It is cynical to doubt the sincerity of her feelings for Ophelia. The two of them seem assigned to the role of safeguarding the feminine heritage of the play, and with the loss of her potential daughter-in-law, that heritage is sadly terminated. Zeffirelli's Gertrude is clearly a peacemaker. In an early sequence, Franco Zeffirelli has Gertrude abruptly leave off kissing Claudius to go look for Hamlet (to Claudius' evident dismay) and then leave off kissing Hamlet to go join Claudius (also to Hamlet's dismay). This interplay continues in the film until the closet scene (Act III, scene iv). The change that takes place after that scene can be interpreted as suggesting that Gertrude takes Hamlet's stern message to heart.

A lot rests on the director's view of Gertrude's sexuality. For Linda Bamber, the focus is on Hamlet's assumed fascination with Gertrude's sexual behavior (which she refers to as "sex nausea").

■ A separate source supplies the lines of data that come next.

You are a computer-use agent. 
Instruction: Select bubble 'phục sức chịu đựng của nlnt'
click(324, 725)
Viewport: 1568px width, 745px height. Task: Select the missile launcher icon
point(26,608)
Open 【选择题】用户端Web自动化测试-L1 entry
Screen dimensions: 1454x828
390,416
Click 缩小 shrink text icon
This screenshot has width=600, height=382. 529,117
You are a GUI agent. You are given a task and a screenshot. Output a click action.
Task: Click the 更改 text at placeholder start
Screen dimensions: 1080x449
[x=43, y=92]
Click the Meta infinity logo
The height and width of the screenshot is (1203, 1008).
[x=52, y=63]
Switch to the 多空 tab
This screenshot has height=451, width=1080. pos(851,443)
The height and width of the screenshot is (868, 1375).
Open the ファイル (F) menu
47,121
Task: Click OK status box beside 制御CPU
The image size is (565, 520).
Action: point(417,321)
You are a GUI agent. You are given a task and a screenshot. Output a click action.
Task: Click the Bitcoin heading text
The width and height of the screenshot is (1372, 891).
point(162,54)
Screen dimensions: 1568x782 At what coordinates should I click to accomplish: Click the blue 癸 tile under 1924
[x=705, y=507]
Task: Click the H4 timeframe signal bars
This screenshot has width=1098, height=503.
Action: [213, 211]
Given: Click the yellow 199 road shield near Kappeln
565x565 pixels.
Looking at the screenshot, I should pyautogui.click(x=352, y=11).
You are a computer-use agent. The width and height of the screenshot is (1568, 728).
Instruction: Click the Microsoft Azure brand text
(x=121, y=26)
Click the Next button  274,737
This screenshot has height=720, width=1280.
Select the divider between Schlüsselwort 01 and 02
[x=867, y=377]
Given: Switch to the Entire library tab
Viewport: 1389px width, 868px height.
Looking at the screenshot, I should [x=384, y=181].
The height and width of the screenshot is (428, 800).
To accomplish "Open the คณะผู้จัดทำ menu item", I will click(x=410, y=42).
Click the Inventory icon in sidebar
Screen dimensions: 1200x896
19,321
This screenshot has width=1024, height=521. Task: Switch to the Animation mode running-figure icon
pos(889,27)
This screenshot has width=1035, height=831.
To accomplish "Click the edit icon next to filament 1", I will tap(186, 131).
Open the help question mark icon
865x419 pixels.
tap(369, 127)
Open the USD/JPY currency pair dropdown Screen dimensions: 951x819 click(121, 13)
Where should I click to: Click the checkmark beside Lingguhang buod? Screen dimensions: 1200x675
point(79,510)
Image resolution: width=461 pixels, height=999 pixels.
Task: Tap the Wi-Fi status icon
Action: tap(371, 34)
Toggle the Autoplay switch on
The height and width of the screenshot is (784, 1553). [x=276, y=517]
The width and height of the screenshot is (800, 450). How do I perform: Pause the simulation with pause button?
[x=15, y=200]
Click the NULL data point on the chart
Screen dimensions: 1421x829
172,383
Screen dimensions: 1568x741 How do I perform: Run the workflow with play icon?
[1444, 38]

In order to highlight his pornographic imagination, it is essential the his view be incorrect. Director Tony Richardson, however, presents a Gertrude who justifies Hamlet's portrayal of the relationship. He even goes so far as to have Claudius and Gertrude (Judy Parfitt and Anthony Hopkins) conducting matters of state from their bed. Richardson seems to give credence to Hamlet's accusations:

Nay, but to live In the rank sweat of an enseamed bed Stewed in corruption, honeying and making love Over the nasty sty.... (III.iv.92-95)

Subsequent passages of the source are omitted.